保険のある生き方

  • 2010/05/05(水) 22:16:36


保険がある奴は大成できない。
背水の陣で全力で打ち込む。
それが大成する道だ。


そんな話が処世術として語られてきた。

確かに、その世界での第一人者になるためには、
そのようなことも言えるであろう。
その範囲では正しいとも言えるだろう。


しかし、その職業で認められ、それなりに評価されつつ、
失敗を恐れずに改善提案し続けることのできる人材になれれば十分
であならば、保険がある立場の方が、むしろ大成できるのではなかろうか。



例えば「田舎に帰って親の後を継ぐ」なんてものも、
この仕事を首になったら、明日からは路頭に迷うかも知れない
なんて立場にある者ならば、上司の不正も明らかな失策も、
見て見ぬふりをして黙って飲み込んでいなければならないような
場面でも、そのような連中に比べて、踏み込んだ発言ができる
であろう。

もし、目を付けられ、干されたり、本当に解雇に至るなんて
行き過ぎもあるだろうが、きちんとした改善提案がなされ、
問題点をきちんと検証する素地があるならば、失敗を恐れずに
問題点を指摘できる人間、合理化を提案できる人間は、
それのできない人間に比べれば、確実に出世の道を歩くであろう
人間だと言えるだろう。そのような意味において、保険のある人間は、
その保険があるからこその成功だと言えるだろう。

例えば空中ブランコ。その練習をネットやマットの無い場所で、
いきなり成功できる者がいるならば、そんなものはムダであろう。
落ちる心配がないならば…落ちた者は敗者として捨ててしまい、
代りがいくらでも控えているならば…、新しいワザの練習だって、
ネットもマットも無しのまま続けることが合理的であろう。
そこでは、「落ちた時の事を考えている奴は上手くなるはずがない」
なんて言論もまかり通るであろう。

しかしながら、何度も落ちて、それでも諦めずに続けるという道
であっても、慣れてそれが当たり前になるほど何度も何度も練習を
続けた結果であれば、絶対落ちずに演技のできる人間にだって育ちうる。



そしてもし、
どのような改善提案も受け入れられない不合理なままの組織ならば、
そんな組織に居残っても輝かしい未来など無いであろう。

どちらであっても、
保険があってある程度の失敗を許容できる余地のある者の方が
それの無い者より出世できる可能性が社会的に成功できる可能性が
高いと言えよう。



と言いながらも、
大きな野望や野心に満ちた者でもない限り、それが組織を見限る
理由にはならない。
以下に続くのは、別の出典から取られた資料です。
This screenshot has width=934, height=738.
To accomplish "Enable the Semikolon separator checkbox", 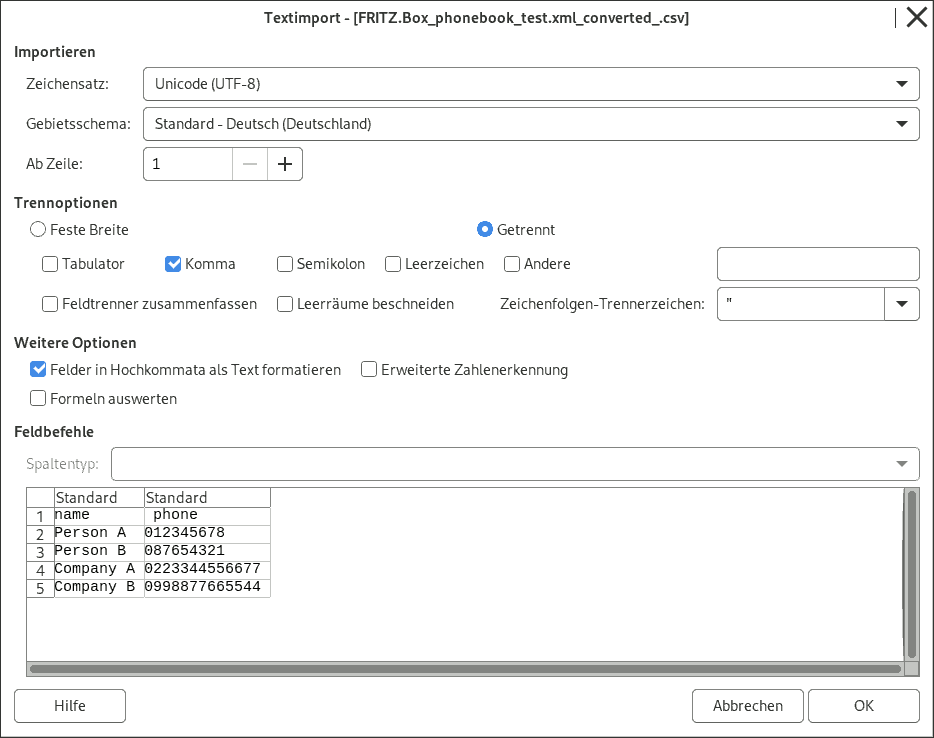I will pyautogui.click(x=285, y=264).
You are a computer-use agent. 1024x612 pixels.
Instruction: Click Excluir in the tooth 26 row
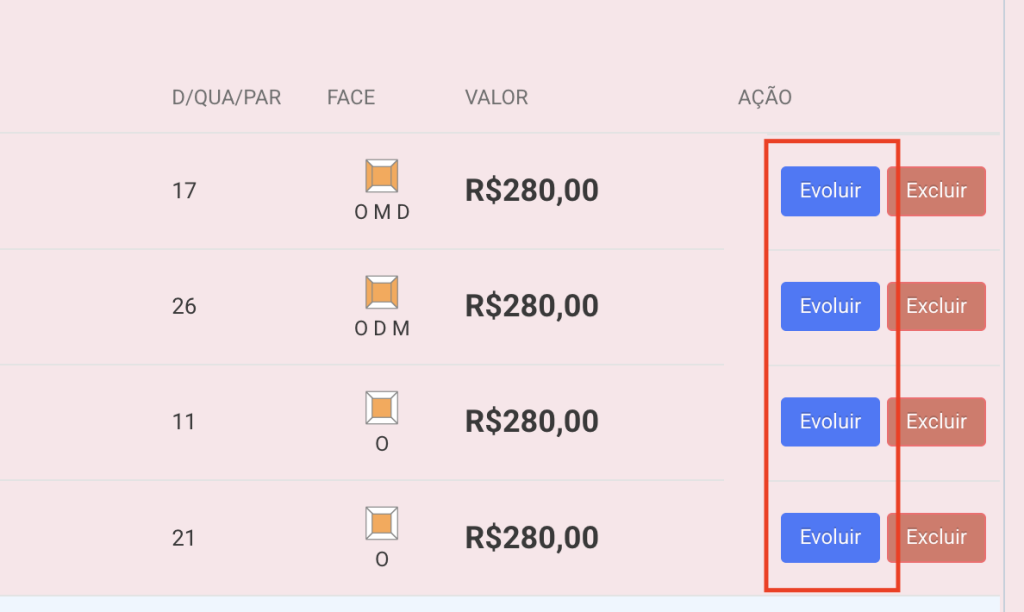click(x=936, y=306)

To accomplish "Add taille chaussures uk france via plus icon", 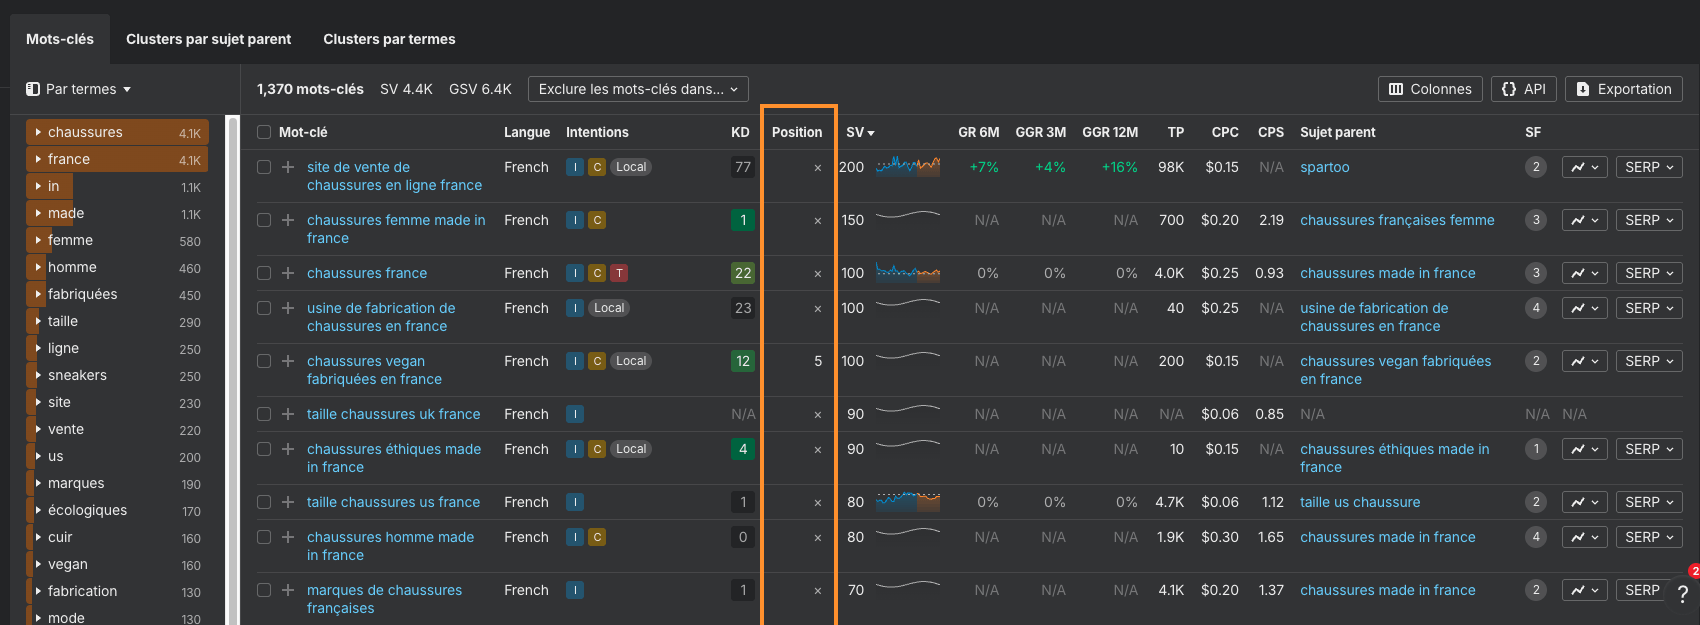I will click(x=288, y=414).
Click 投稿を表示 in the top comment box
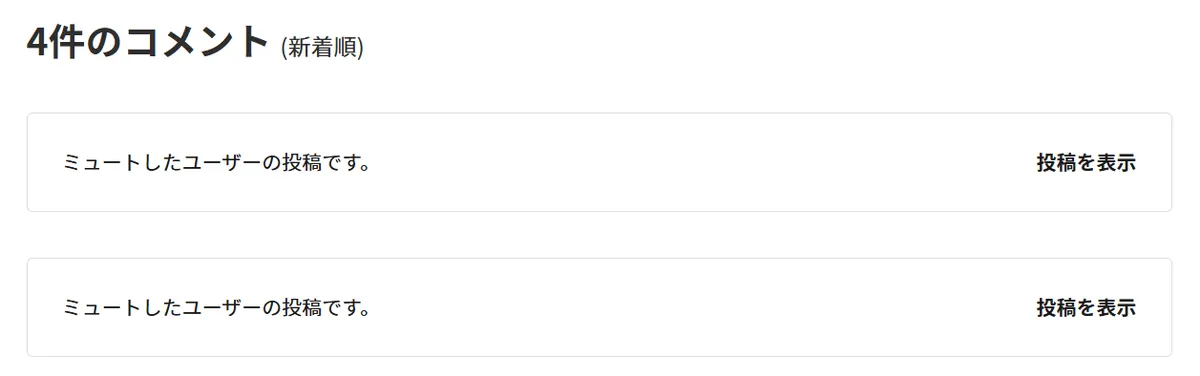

もし、そのような未来のない組織になってしまった
としても、その瞬間に直ちに倒産するというわけでもない。
組織の資本を食いつぶすまでは、残るという選択肢もただちに
損だとは言えないし、逃げ切ることができる可能性もあるのだから。

故に、改善や発展の可能性が無いからそれに抗うことが正しいのだ
とは言えても、そう振る舞わないからといって、直ちにバカだ…とは
言えないのが難しいところだ。尊敬はできないとしても。